AIM ->
Can you update the rows from the first one through the line containing "(1129, 48).", changing "screenshot" to "image" and leaving everything else as it is? Omit the pictures from your answer.

GIVEN RECORDS ->

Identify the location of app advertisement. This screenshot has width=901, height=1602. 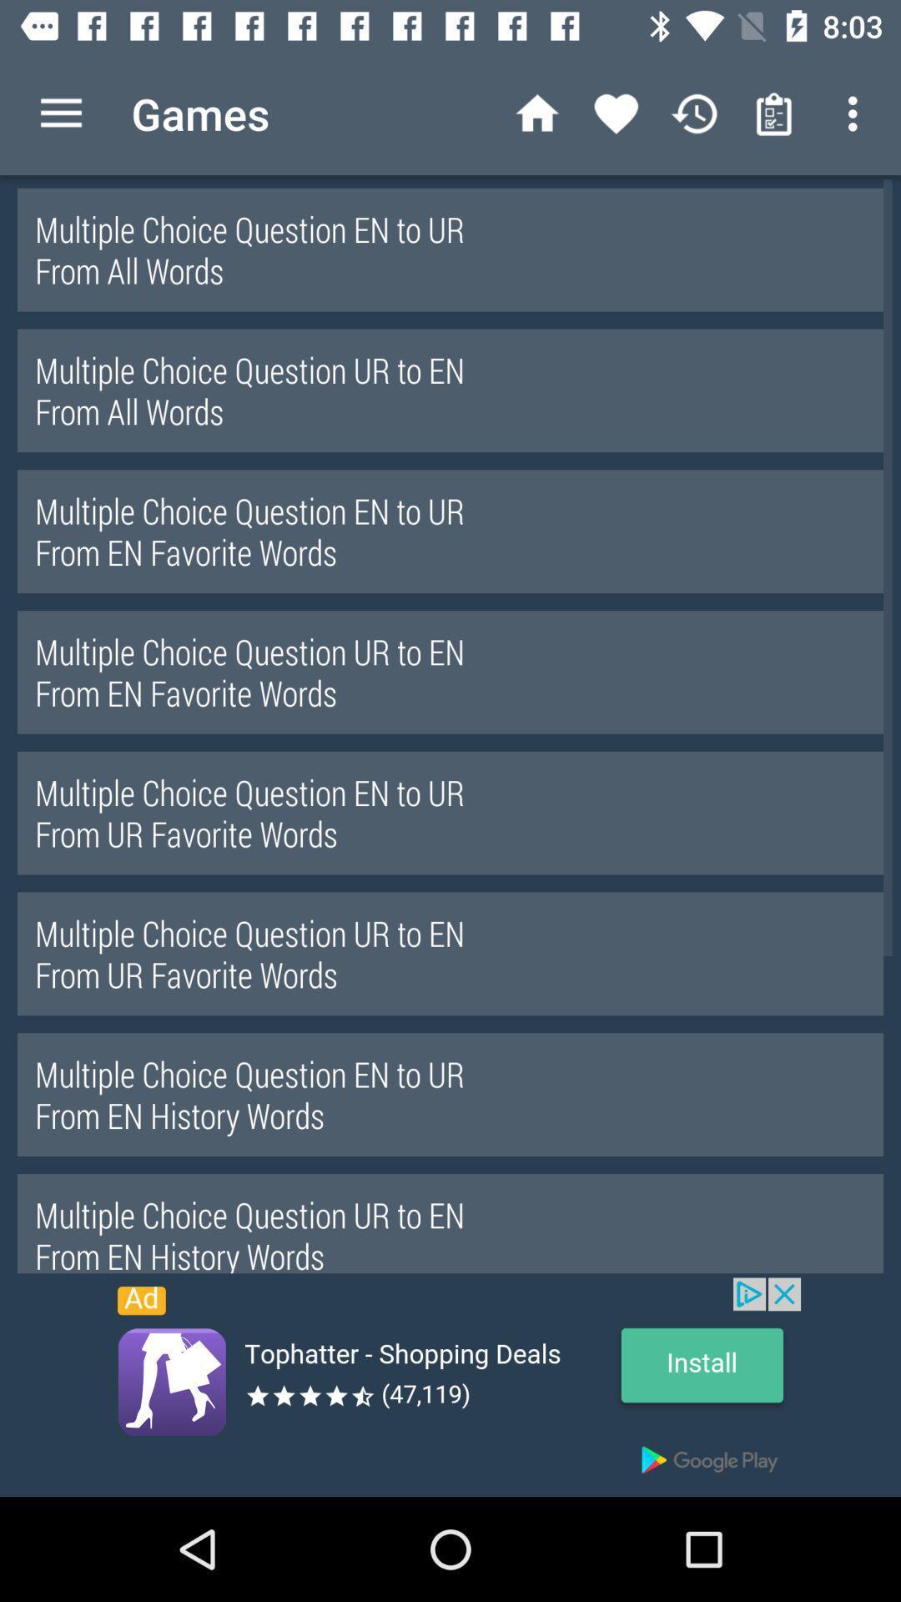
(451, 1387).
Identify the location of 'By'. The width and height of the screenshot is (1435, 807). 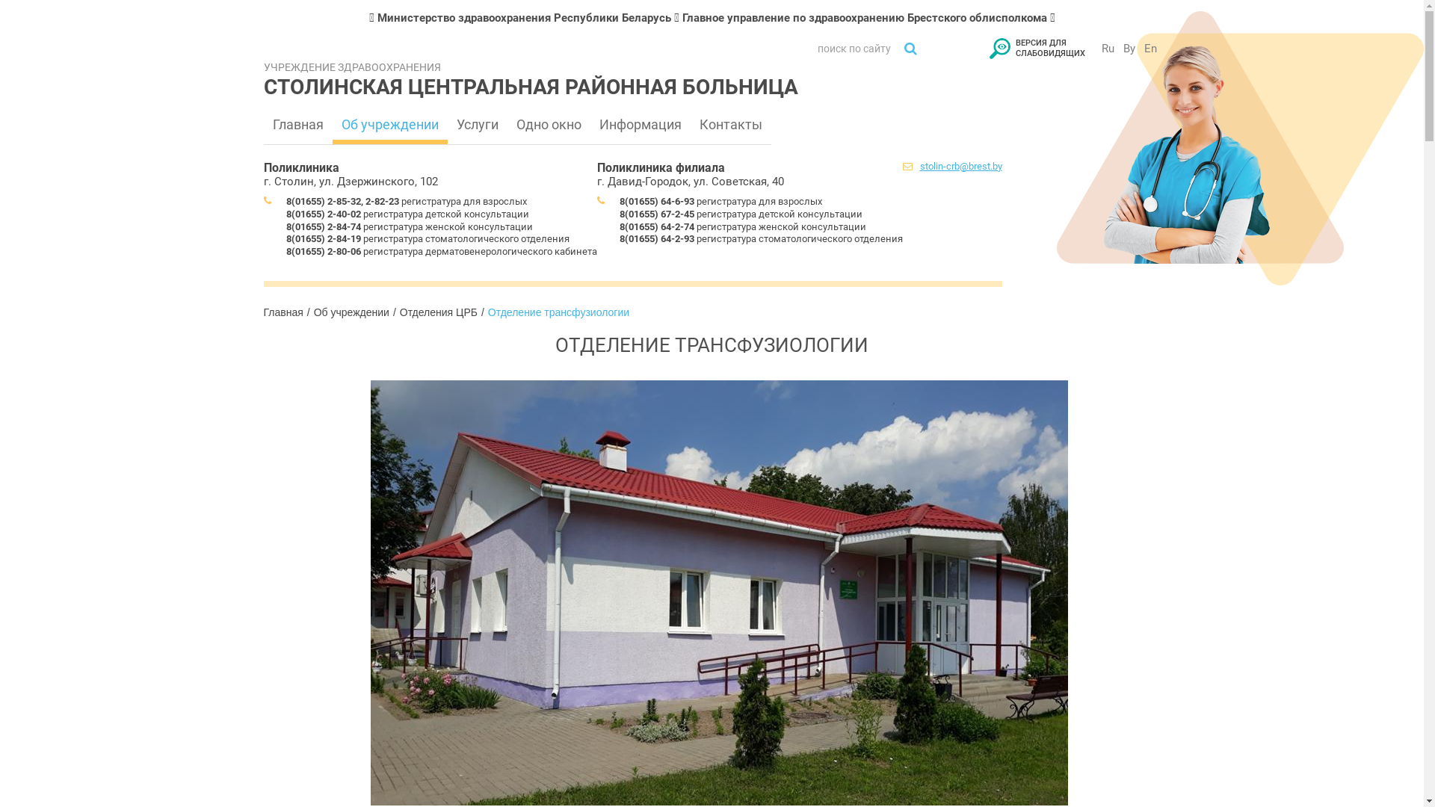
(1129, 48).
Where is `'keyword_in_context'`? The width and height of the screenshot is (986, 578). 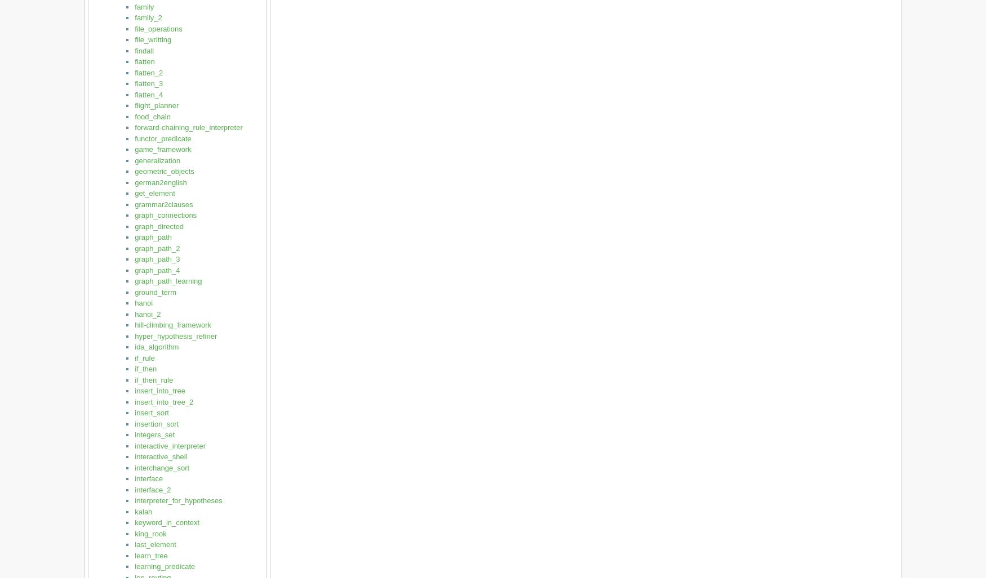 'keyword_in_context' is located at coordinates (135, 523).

COMPLETED TASK ->
Identify the location of app advertisement. This image has width=901, height=1602. 
(451, 1387).
Identify the location of 'By'. The width and height of the image is (1435, 807). 
(1129, 48).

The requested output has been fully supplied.